Let it rain: Great places still shine when the sun does not
Heading to the Wilmington, North Carolina region this week, I’m excited about seeing a city that’s one of my favourite running buddies. Last week, I was enjoying a run in Winnipeg as well, when someone pointed out, “But it’s raining.” I had barely noticed since this satisfyingly walkable neighbourhood dares people to live outdoors.
Facebook handily reminded me that this time last year, I was in Venice, where it was resolutely rainy. Perhaps Venice is not the best comparison for “mere mortal” cities, as the idyllic urbanism tends to romanticize the rain. The weather certainly didn’t stop the millions of tourists who had come just to walk the streets.
My fellow urbanist, Fenno Hoffman, made some important observations: “It’s funny how in walkable cities, I don’t notice the weather nearly as much as I do in the suburbs. Dealing with cars in bad weather, even in heavy rain, is a complete pain. In the city, I just grab an umbrella and proceed. There’s none of that awkward climbing in and out of cars, getting soaked. There are no worries about snow tires, or winter crashes, or any of that. Weather changes everything in cars, and very little on foot. Something about that is counterintuitive.”
“I remember having my morning doppio in a small quiet piazetta, early in the morning, and listening to the roar of commuters going to work. I could hear the sound of Italian leather shoes clicking on the paving stones for blocks in every direction. The white noise of soles clicking. The soul of soles. You can’t experience that sound anywhere else. Beautiful.” Fenno’s words still resonate a year later. And yes, I asked his permission to post his Facebook comments.
What makes neighbourhood character strong and compelling enough to tempt us to move through it on foot even in the rain? How do walkable places mitigate hot, cold, wet, and snowy weather?
The neighbourhood lets you be noncommittal. Small block perimeters give you many choices about how you’re going to get from one place to another, and supports you when you decide to turn back and call it a day. The fine-grained street network with loads of street connections makes it easy to choose “just one more block.”
The neighbourhood doesn’t make you go the extra mile.
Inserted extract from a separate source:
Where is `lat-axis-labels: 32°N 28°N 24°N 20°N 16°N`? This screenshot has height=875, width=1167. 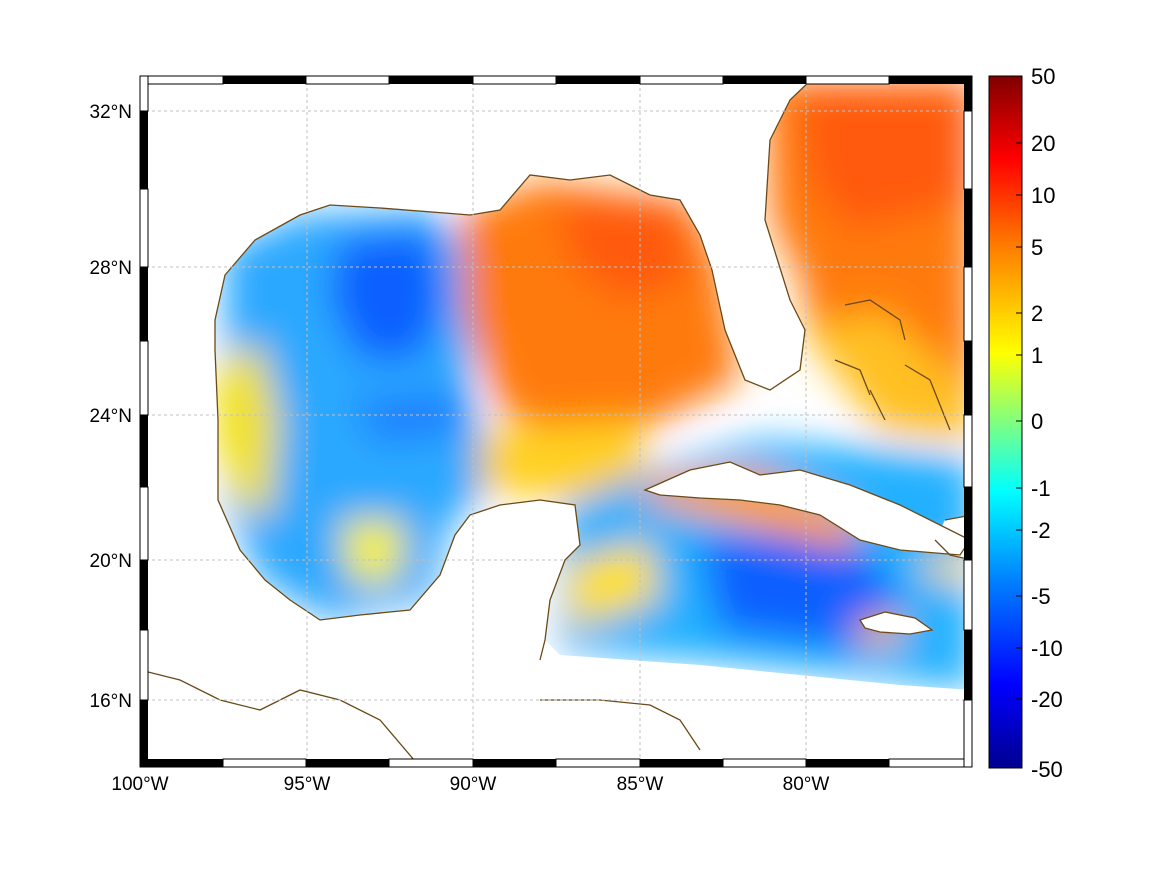 lat-axis-labels: 32°N 28°N 24°N 20°N 16°N is located at coordinates (111, 407).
All of your daily needs can be found within a five-minute walk, which defines one neighbourhood. Even in the rain works out to about a quarter mile in the flatlands. Larger regional centers form where the edges of more intense neighbourhoods join together.
The neighbourhood lets you play, learn, and worship as well as live and work. Instead of having monocultures of single-use pods, rain-loving neighbourhoods nurture a mixture of compatible uses. Civic uses anchor with squares, plazas, and playgrounds as well as schools, museums, community centres and places of worship.
An increasing number of studies have been pointing out that the excessive sitting of our current lifestyle is as dangerous as smoking. Sitting is the new smoking. However, the Surgeon General recently adding his voice to that warning with his Step It Up call to action has made walking in the rain more than just a fun, romantic pastime.